8) Another batch of improvements to BPF selftests to retire obsolete
   bpf_tcp_helpers.h as everything is available vmlinux.h,
   from Martin KaFai Lau.

9) Fix BPF map tear-down to not walk the map twice on free when both timer
   and wq is used, from Benjamin Tissoires.

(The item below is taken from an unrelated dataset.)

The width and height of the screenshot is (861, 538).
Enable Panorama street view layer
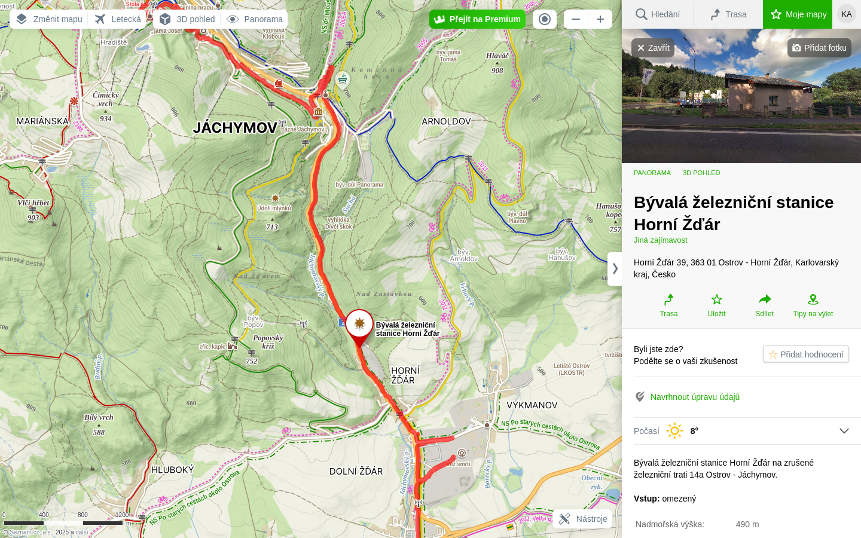[x=255, y=19]
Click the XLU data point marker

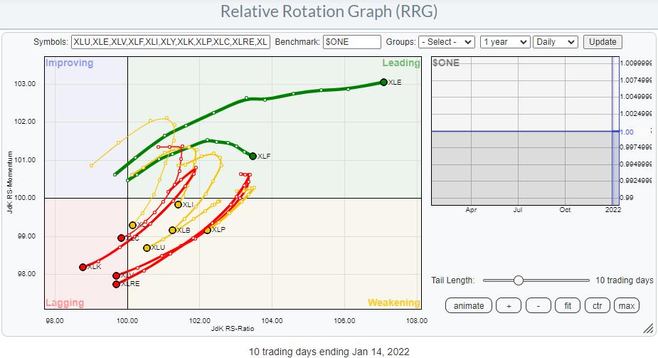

10) Fix BPF verifier assumptions about socket->sk that it can be non-NULL,
    from Alexei Starovoitov.

11) Change BTF build scripts to using --btf_features for pahole v1.26+,
    from Alan Maguire.

12) Small improvements to BPF reusing struct_size() and krealloc_array(),
    from Andy Shevchenko.

13) Fix s390 JIT to emit a barrier for BPF_FETCH instructions,
    from Ilya Leoshkevich.

14) Extend TCP ->cong_control() callback in order to feed in ack and
    flag parameters and allow write-access to tp->snd_cwnd_stamp
    from BPF program, from Miao Xu.

15) Add support for internal-only per-CPU instructions to inline
    bpf_get_smp_processor_id() helper call for arm64 and riscv64 BPF JITs,
    from Puranjay Mohan.

16) Follow-up to remove the redundant ethtool.h from tooling infrastructure,
    from Tushar Vyavahare.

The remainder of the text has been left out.